## Records shown
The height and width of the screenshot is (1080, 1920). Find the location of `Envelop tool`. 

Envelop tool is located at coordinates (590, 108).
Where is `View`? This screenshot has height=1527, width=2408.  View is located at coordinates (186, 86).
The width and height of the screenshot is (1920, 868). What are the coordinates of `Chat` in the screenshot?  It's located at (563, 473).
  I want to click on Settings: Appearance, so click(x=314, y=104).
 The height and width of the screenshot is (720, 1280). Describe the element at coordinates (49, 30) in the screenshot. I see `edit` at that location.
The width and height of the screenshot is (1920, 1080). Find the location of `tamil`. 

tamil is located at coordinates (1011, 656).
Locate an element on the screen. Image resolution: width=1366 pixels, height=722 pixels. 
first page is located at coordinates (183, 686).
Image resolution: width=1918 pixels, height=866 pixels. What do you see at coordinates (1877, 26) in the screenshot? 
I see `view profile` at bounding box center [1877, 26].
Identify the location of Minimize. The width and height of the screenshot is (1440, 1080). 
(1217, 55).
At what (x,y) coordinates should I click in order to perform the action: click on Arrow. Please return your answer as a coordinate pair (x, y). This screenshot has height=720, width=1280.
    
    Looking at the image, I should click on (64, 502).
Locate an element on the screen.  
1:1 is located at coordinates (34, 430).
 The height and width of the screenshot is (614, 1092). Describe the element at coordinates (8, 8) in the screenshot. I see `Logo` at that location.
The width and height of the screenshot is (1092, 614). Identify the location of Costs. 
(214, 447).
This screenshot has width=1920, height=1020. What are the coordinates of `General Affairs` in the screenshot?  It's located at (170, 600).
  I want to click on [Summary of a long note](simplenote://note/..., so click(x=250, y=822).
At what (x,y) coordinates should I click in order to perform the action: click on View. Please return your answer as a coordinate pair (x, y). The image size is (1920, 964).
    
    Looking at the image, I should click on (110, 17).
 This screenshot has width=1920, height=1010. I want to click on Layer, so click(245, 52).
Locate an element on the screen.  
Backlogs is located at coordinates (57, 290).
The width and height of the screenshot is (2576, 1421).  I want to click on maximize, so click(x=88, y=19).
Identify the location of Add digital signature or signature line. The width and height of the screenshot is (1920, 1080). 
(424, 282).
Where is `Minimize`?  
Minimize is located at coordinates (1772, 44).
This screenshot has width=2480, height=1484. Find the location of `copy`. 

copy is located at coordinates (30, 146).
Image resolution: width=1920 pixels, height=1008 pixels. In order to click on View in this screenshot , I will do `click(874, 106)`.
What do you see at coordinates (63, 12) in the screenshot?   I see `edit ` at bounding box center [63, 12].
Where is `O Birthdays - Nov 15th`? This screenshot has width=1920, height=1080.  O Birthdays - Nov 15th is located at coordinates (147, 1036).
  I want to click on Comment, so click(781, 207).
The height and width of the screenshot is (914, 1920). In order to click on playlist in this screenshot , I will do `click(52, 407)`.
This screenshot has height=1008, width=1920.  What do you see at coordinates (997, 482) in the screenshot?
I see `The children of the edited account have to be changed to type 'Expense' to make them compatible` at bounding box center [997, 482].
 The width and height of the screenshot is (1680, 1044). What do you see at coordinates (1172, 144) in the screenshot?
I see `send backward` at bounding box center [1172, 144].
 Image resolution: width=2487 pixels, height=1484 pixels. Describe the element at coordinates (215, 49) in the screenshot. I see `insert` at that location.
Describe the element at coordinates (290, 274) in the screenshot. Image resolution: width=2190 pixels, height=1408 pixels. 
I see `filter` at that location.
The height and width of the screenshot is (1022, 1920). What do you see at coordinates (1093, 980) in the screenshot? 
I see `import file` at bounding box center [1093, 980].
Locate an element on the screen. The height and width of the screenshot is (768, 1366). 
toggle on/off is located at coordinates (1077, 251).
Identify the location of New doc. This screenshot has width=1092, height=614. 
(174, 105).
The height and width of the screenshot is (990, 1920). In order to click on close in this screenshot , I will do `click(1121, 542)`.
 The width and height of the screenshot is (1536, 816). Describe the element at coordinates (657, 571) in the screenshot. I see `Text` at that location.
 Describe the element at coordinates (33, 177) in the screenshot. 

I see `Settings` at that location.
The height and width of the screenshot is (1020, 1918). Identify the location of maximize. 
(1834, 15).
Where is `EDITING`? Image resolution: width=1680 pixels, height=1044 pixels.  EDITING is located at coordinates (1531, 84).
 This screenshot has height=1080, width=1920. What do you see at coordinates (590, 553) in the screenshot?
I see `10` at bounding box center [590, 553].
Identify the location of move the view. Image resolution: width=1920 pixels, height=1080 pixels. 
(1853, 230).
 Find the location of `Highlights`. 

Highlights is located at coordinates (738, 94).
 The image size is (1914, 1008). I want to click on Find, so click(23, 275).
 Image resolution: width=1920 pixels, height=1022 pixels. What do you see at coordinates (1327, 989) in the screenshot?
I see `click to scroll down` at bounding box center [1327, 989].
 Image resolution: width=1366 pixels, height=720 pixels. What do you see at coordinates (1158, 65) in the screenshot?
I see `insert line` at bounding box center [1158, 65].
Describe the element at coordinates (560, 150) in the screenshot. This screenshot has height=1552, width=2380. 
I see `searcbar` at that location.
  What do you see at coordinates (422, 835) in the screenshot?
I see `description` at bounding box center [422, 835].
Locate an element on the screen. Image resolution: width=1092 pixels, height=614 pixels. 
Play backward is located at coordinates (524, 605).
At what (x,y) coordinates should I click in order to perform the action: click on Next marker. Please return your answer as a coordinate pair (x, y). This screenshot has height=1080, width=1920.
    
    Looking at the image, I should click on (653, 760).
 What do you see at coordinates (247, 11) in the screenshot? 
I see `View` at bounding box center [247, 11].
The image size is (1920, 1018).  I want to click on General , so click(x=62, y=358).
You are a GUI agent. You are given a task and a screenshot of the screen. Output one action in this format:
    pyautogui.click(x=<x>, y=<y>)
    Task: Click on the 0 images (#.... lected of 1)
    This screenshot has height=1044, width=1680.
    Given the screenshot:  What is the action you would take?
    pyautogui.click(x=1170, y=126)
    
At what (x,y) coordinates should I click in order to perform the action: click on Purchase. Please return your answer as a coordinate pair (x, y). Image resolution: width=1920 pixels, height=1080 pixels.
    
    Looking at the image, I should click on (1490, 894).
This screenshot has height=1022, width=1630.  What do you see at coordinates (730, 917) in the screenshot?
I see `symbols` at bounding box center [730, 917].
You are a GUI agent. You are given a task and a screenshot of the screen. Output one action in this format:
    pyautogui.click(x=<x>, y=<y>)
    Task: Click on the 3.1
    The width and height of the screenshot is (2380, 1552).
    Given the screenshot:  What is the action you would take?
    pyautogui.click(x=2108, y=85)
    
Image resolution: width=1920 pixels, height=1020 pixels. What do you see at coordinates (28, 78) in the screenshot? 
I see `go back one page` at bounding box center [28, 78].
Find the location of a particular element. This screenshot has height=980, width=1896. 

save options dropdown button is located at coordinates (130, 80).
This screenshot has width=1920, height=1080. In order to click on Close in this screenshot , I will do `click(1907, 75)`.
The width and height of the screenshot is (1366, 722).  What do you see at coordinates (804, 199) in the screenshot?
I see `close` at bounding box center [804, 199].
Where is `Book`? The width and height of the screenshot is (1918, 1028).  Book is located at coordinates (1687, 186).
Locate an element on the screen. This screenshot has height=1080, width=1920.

## Instructions to follow
Quote word for word the part of the records that opens with the line containing "Locate an element on the screen. Image resolution: width=1366" and closes with the line containing "The height and width of the screenshot is (614, 1092).", including both of those lines.

## Exercise result
Locate an element on the screen. Image resolution: width=1366 pixels, height=722 pixels. 
first page is located at coordinates (183, 686).
Image resolution: width=1918 pixels, height=866 pixels. What do you see at coordinates (1877, 26) in the screenshot? 
I see `view profile` at bounding box center [1877, 26].
Identify the location of Minimize. The width and height of the screenshot is (1440, 1080). 
(1217, 55).
At what (x,y) coordinates should I click in order to perform the action: click on Arrow. Please return your answer as a coordinate pair (x, y). This screenshot has height=720, width=1280.
    
    Looking at the image, I should click on (64, 502).
Locate an element on the screen.  
1:1 is located at coordinates (34, 430).
 The height and width of the screenshot is (614, 1092). Describe the element at coordinates (8, 8) in the screenshot. I see `Logo` at that location.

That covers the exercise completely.